Your job with the data below is to output exactly the lines from the one holding "How do I perform: Click" down to the one holding "Click the CPU-Z", both included, and no others.
.....
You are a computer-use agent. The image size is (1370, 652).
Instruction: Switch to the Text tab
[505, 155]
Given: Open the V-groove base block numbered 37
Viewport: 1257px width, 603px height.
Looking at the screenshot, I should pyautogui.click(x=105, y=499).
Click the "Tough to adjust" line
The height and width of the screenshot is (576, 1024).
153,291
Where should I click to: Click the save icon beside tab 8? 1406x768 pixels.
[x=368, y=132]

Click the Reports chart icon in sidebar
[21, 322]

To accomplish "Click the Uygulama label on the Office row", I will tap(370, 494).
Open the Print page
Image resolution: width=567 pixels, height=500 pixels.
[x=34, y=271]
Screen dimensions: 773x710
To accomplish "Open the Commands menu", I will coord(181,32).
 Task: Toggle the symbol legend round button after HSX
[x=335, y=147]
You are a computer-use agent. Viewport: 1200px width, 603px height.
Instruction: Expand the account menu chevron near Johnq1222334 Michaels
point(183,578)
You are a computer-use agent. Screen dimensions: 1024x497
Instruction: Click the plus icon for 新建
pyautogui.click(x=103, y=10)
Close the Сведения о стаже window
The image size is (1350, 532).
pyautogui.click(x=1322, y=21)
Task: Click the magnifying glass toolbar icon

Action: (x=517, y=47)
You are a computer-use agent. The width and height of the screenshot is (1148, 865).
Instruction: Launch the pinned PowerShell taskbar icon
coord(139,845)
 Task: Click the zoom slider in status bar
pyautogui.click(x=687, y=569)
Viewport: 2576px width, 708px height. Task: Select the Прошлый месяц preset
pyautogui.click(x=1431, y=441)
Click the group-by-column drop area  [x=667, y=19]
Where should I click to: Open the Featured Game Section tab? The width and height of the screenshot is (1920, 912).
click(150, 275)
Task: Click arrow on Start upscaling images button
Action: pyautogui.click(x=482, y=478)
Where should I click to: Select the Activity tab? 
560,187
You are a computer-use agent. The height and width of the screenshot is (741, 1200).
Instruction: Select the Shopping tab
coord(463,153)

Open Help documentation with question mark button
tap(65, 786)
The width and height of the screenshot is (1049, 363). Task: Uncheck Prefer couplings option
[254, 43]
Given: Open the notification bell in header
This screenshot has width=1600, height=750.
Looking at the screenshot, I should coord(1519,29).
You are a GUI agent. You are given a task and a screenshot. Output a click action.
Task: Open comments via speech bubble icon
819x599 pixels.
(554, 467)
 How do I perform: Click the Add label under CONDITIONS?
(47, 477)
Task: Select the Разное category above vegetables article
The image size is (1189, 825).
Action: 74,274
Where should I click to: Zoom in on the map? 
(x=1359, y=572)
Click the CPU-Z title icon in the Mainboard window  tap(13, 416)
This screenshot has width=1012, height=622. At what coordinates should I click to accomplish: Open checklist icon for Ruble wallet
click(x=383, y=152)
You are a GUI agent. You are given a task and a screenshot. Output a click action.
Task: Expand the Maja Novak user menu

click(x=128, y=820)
.....
Response area -
 How do I perform: Click the Add label under CONDITIONS?
(47, 477)
Task: Select the Разное category above vegetables article
The image size is (1189, 825).
Action: 74,274
Where should I click to: Zoom in on the map? 
(x=1359, y=572)
Click the CPU-Z title icon in the Mainboard window  tap(13, 416)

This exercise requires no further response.